Onyx Posted August 24, 2005 Posted August 24, 2005 In thinking back over past relationships, I'd say more than have have ended with a breakup "speech" that has been eerily the same. The last time it happened I couldn't take it - I interrupted halfway and said "yeah, I know. I'm so nice and so interesting and the sweetest. Heard it all before." If I'm so sweet why the hell do I lose lovers I really adore? I swear I think my personality destroys relationships. and these were the GOOD ones. The bad relationships and ones who turned out to be bad guys would hang on forever. Those relationships were the ones *I* ended. Seriously though, has anyone heard "the speech"? Maybe my "niceness" becomes really too intense or maybe they expected me to get hysterical or something and they were just softening the blow. ? I used to be quite social (when I found people around I like) but I don't even feel like trying anymore. Lately I just feel like an empty shell. It's like my soul has been emptied out and there's nothing left of me at all.
EvilEve Posted August 24, 2005 Posted August 24, 2005 i've heard "the speech" more than enough times. (i'm counting about 10 so far) and i've given a semi-small speech to those that i've broken it off with. though it wasn't anything that they had done to make me not like them the same way, i was just following my heart, and didn't want to hurt them with lies. no one likes the good ones, they all want the ones that they know will treat them like crap. or they just don't know a good thing when they see it. i don't know, i can't wrap my head around that one. it takes too much energy to see it from a perspective i don't/choose not to have.
Killer_Bunnie Posted August 24, 2005 Posted August 24, 2005 ah the speech, actually got that this week. but I think the one I remember the most, was when I was given the speech by a guy (on my birthday) who at the time I did not know had dated 2 of my friends, well, he gave me the word for word exact same speech that he gave both of them! what a jerk! actually, I am friends with him now, it would be funny if he read this and called me.
mallochai Posted August 24, 2005 Posted August 24, 2005 no one likes the good ones, they all want the ones that they know will treat them like crap. or they just don't know a good thing when they see it. i don't know, i can't wrap my head around that one. it takes too much energy to see it from a perspective i don't/choose not to have. <{POST_SNAPBACK}> Ya know... I've tried my damndest to be nice and giving, and mean and irritating. There's just no balance for some people.
Head Wreck Posted August 24, 2005 Posted August 24, 2005 its gotten to the point i just know before the first word is uttered. mind you. with a record like mine during collage, never single, but never with a girl longer than a week or two... heh back then i didnt care either. damn i wish i was me back then again
EvilEve Posted August 24, 2005 Posted August 24, 2005 "But we can still be friends." <{POST_SNAPBACK}> that's my favorite part of the speech! never have i said that to a guy i've broken it off with.. those in particular were the ones to say it to me!! wtf?! what's so special about me? why do you want to be friends with me even though i don't want to see your face because i hurt you?... needless to say, they should have never suggested being friends when they're not willing to make the effort to try and be friends in the first place!!

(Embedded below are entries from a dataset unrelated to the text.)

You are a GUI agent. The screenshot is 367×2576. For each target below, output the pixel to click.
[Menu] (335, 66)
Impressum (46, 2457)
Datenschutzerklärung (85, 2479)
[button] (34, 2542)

DarkVampire Posted August 24, 2005 Posted August 24, 2005 From a males point of view (Some males) it's an open door for a booty call when they are desperate.
saechalyn Posted August 25, 2005 Posted August 25, 2005 *sigh* If I hear "we're great friends, but..." one more time, I'm... I don't know what I'll do. But I'll be very upset.

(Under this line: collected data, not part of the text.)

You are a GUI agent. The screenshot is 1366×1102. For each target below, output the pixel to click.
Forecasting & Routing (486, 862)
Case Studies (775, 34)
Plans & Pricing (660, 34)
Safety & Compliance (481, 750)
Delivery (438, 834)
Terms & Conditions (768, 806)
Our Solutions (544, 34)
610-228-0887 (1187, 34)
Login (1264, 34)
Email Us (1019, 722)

Daevion Posted August 25, 2005 Posted August 25, 2005 Yes, Ive heard the "speech" a few times.....it always amused me at how hard they tried to not hurt my feelings.
Nienna Posted August 25, 2005 Posted August 25, 2005 OMG yes.. I've heard "the speech", almost verbatem, too many times. I'm tempted to carry it around on a cardso when it starts I can just hold it up and then walk away. :(
TomCat Posted August 25, 2005 Posted August 25, 2005 The "speech" beats character assassination and framing such that the police actually book you for crimes that your sociopath ex-wishes that you'd have committed to justify her whoring. bitch!